Do you find Social Media ROI confusing? In this article, I simplify the steps to measuring your social media ROI.
When I started reading up about Social ROI, I found it so confusing, I wondered how other business owners were managing to understand it. I’ll be the first to admit I don’t do great with numbers or formulae.
But in the process of creating their guides on ROI for social media, I found that most experts had substituted simplicity and comprehension for thoroughness and over-complication.
That was when I decided to make sense of this topic for you and me. In this article, I simplify the steps to measuring your social media ROI.
Contents
Why Social Media ROI Matters
As Lewis Carroll (and later, George Harrison) so famously stated, “If you don’t know where you’re going, any road will take you there.”
If you’re running a social media campaign without taking the time to assess if you’re getting the results you want to achieve, then you really don’t know where you’re going.
Social ROI matters because it tells you where you are, where you want to go and where you should be heading if you want your marketing campaign to work. Otherwise, you might as well be chucking all that time, effort, and money down a very deep well.
If your business has been trying to make sense of calculating the ROI of social media, here’s where you should start.
#1. Decide where you want to go
The first step towards calculating the ROI on social media is to decide where you want to go. What are your goals and business objectives?
What do you want to ultimately achieve with your social media campaign? For instance, you can choose to focus on one or more of the following goals.
- Getting more blog and website traffic
- Getting more leads and calls
- Getting more branding, reach, and visibility online
- Getting a reputation as an expert (thought-leadership)
- Getting more sales and conversions
#2. Plan your campaign
The social media campaign that you decide to run will ultimately depend on your goals. For example, if you decide to go after leads, you will have to create a lead magnet – an incentive for which your prospects will share their email address or phone number with you.
In this case, you could run a Twitter card campaign or a Facebook ad campaign to generate leads from these two channels immediately, while creating a blog as a long-term campaign to generate leads from organic traffic.

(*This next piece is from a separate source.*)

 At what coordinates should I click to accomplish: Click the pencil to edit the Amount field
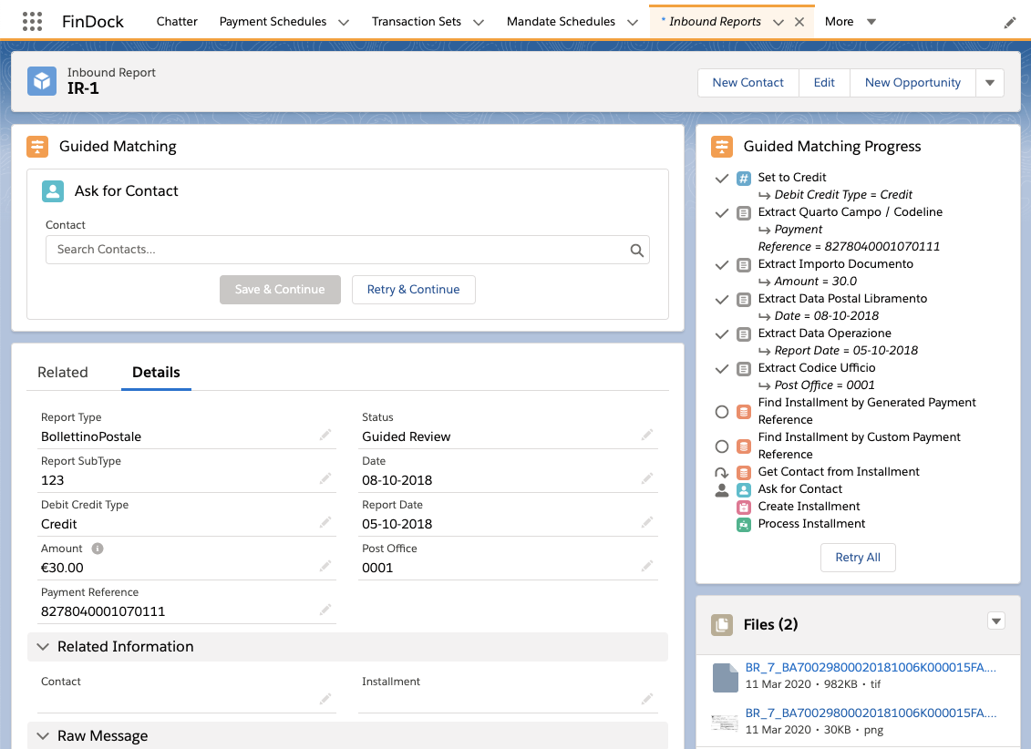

If you decide to go after sales on your eCommerce website, Facebook carousel ads might be the best option for short-term sales and app downloads a more long-term plan to deliver content right to the buyer’s mobile devices.
You need to customize your social media posts depending on what are the results you ultimately want to achieve. You also need to decide which channel you want to run a campaign on based on your audience demographics.
For instance, images will do best on Instagram, Facebook, and Pinterest. But if your demographic is largely a B2B audience that is active on LinkedIn and Slideshare, you will have to rethink your creatives and campaign.
#3. Track everything
The wonderful thing about online marketing is that you can track almost everything.
From the content that works best on social media to the path your visitors take through your website to the signups, leads, sales, and follow-ups, everything can be tracked, monitored, and customized to optimize the customer experience.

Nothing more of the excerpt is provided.